**Objective:**
Format the data from its first line through the line containing "[x=16, y=10]", inclusive, as a Markdown table with the columns "No." and "Text", one numbered row per line and no rows for blank lines.

>> Begin Stored records

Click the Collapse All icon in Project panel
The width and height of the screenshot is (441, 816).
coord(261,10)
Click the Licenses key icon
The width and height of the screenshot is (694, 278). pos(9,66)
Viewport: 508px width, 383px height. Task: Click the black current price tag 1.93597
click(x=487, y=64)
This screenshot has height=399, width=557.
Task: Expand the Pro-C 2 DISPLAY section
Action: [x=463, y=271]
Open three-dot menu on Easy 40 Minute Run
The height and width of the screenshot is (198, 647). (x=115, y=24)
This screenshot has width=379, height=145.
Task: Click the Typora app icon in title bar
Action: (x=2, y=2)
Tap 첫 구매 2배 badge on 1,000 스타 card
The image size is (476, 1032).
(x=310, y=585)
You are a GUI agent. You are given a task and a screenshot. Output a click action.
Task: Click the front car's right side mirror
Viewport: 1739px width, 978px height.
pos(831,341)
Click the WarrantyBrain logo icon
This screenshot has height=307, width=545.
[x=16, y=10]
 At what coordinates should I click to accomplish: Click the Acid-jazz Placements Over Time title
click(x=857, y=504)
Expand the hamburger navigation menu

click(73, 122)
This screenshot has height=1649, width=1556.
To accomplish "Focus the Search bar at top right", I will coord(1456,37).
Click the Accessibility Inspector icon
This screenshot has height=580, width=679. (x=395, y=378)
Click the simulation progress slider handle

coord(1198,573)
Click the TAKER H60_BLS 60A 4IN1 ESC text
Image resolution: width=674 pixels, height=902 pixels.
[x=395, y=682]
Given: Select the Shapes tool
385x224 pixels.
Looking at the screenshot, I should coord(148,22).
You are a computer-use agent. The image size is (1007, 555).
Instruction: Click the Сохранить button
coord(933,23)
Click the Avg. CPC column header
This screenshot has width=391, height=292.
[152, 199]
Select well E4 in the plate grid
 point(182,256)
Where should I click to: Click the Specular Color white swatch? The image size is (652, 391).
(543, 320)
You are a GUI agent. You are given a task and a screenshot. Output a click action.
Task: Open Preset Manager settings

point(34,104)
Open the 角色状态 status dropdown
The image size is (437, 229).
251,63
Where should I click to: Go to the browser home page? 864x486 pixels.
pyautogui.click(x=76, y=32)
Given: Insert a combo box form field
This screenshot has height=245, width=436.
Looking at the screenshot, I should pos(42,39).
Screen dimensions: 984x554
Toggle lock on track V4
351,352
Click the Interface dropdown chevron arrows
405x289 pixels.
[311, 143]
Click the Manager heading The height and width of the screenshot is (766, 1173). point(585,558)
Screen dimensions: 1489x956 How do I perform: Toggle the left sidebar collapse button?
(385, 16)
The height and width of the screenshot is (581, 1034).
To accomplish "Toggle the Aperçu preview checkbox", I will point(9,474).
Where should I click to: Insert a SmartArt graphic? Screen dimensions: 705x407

>> End Stored records

**The reply:**
| No. | Text |
|---|---|
| 1 | Click the Collapse All icon in Project panel |
| 2 | The width and height of the screenshot is (441, 816). |
| 3 | coord(261,10) |
| 4 | Click the Licenses key icon |
| 5 | The width and height of the screenshot is (694, 278). pos(9,66) |
| 6 | Viewport: 508px width, 383px height. Task: Click the black current price tag 1.93597 |
| 7 | click(x=487, y=64) |
| 8 | This screenshot has height=399, width=557. |
| 9 | Task: Expand the Pro-C 2 DISPLAY section |
| 10 | Action: [x=463, y=271] |
| 11 | Open three-dot menu on Easy 40 Minute Run |
| 12 | The height and width of the screenshot is (198, 647). (x=115, y=24) |
| 13 | This screenshot has width=379, height=145. |
| 14 | Task: Click the Typora app icon in title bar |
| 15 | Action: (x=2, y=2) |
| 16 | Tap 첫 구매 2배 badge on 1,000 스타 card |
| 17 | The image size is (476, 1032). |
| 18 | (x=310, y=585) |
| 19 | You are a GUI agent. You are given a task and a screenshot. Output a click action. |
| 20 | Task: Click the front car's right side mirror |
| 21 | Viewport: 1739px width, 978px height. |
| 22 | pos(831,341) |
| 23 | Click the WarrantyBrain logo icon |
| 24 | This screenshot has height=307, width=545. |
| 25 | [x=16, y=10] |